Where is the money? If it was just being reshuffled around the various investment outlets, it would be adding to the value of your pension fund on one end just as it was disappearing from the other end.

But no, the money has disappeared from the “retail” end of the financial industry, and gone where? The Oligarchy? Its almost like this was a designed scheme to raid everyone in the US’s retirement savings.

For the most part, every dollar someone loses in the market is a dollar someone else gained.

Where did it go? Am I just economically naive?

@SanFranLefty: Ginger girls always completely, absolutely entranced me. Pale skin, freckles, red hair. Wonkette herself is painful for me to look at, so greatly am I aroused.

@Promnight: Ginger girls are often beautiful. Many ginger boys, unfortunately, look like borderline albinos.

I just noticed that “You know, morons” on the Twitter thing up there.

You know, I truly wished, that during the inauguration, Obama would walk up on the podium, face the chief justice, and say “Excuse me, while I whip this out.” Or “Where the white women at.” I really was. What an opportunity for the greatest line in history.

@SanFranLefty: or Chester the Molester. *shudders*

Did y’all see this? The folllowing passage warmed the cockles of my cold, cold heart:

On the one side, the president of the United States: soft-spoken and conciliatory, never angry, always invoking the recession and its victims. This president invokes the language of “responsibility,” and in his own life seems to epitomize that ideal: He is physically honed and disciplined, his worst vice an occasional cigarette. He is at the same time an apparently devoted husband and father. Unsurprisingly, women voters trust and admire him.

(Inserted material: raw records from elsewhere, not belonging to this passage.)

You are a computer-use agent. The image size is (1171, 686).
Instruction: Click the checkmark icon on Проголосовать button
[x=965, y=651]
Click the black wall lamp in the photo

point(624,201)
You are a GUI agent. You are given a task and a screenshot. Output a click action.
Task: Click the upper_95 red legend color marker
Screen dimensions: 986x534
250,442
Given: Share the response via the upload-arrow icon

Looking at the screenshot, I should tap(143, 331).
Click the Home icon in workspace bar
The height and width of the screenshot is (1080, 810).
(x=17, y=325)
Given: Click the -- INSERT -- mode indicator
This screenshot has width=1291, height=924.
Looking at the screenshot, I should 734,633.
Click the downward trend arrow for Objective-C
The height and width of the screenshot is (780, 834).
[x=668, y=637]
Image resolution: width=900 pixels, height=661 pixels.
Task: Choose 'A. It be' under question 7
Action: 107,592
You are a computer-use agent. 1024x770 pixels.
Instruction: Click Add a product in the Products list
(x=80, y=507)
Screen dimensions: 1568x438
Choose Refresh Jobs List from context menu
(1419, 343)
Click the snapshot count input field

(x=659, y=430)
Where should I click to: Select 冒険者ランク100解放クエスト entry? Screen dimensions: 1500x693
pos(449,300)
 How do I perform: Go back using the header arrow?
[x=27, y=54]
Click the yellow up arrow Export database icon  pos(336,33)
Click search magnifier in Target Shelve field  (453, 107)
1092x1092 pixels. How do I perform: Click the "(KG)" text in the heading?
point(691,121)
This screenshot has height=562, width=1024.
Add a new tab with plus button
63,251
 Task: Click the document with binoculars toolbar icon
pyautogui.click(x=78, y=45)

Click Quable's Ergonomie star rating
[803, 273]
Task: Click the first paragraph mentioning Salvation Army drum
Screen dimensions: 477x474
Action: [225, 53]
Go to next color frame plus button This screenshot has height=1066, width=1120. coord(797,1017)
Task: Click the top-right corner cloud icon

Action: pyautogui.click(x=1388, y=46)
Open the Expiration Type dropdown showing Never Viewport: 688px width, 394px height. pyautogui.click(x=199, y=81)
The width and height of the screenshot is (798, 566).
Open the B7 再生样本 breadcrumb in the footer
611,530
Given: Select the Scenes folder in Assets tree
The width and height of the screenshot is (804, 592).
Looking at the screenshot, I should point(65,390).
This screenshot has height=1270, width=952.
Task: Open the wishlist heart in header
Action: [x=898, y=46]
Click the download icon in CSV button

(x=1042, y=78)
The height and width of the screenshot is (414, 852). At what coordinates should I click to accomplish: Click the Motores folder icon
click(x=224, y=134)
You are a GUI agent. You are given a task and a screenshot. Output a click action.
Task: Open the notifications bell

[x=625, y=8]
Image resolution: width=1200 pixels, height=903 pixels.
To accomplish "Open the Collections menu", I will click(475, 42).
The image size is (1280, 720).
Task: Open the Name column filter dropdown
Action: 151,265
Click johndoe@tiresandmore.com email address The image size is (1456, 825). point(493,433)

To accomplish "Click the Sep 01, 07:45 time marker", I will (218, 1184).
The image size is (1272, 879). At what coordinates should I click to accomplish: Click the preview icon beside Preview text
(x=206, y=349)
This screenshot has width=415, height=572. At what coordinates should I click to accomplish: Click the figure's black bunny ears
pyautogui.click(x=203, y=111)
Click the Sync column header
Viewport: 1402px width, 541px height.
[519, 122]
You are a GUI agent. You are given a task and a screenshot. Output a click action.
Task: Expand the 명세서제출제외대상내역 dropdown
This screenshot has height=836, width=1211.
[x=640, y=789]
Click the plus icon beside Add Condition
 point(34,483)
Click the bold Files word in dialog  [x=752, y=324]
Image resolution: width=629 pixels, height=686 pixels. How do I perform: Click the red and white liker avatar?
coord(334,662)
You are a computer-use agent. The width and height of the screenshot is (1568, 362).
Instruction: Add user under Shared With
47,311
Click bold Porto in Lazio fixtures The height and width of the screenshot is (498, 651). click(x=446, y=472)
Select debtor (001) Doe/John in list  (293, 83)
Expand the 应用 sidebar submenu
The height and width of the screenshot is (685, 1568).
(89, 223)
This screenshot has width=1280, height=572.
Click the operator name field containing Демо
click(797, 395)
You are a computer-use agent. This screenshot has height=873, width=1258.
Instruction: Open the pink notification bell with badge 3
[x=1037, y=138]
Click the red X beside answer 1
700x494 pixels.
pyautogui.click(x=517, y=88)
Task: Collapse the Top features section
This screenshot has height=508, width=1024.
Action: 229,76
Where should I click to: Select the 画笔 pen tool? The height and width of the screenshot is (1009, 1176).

And for the leader of the Republicans? A man who is aggressive and bombastic, cutting and sarcastic, who dismisses the concerned citizens in network news focus groups as “losers.” With his private plane and his cigars, his history of drug dependency and his personal bulk, not to mention his tangled marital history, Rush is a walking stereotype of self-indulgence—exactly the image that Barack Obama most wants to affix to our philosophy and our party. And we’re cooperating! Those images of crowds of CPACers cheering Rush’s every rancorous word—we’ll be seeing them rebroadcast for a long time.

@Jamie Sommers aka the Waco Kid: Rush looked horrifying at CPAC. Who told him to wear a black guyabera shirt for his speech? I thought he would stroke out on stage. That would have been teh awesome.

@Promnight: That’s why Jamie is the Waco Kid today.

@Jamie Sommers aka the Waco Kid: Just the resentment of a neocon against the barbarian hordes who have taken back control of the Republican Party from his little club of global-domination obsessed warmongers. Frum is still an evil shitbag.

@SanFranLefty: I clearly remember, and honor, Jamie’s perfect use of a Blazing Saddles quote earlier. He he. I am laughing again.

As my grandmother was wont to say: they’re all cunts.

@Promnight:

Where did it go?

In a word: Deleveraging. A very real, historically massive debt bubble just popped, and for once corporations and consumers are in the same boat. Both are scared about where their income is gonna come from, and both are selling assets to pay their loans back and generate cash flow. The more they sell, the more the prices of those assets go down as there are fewer and fewer buyers.

It’s all part of the clusterfuck of today’s economy. Corporations layoff workers due to slow sales, which means fewer consumers to buy things, which means more layoffs and on down the spiral.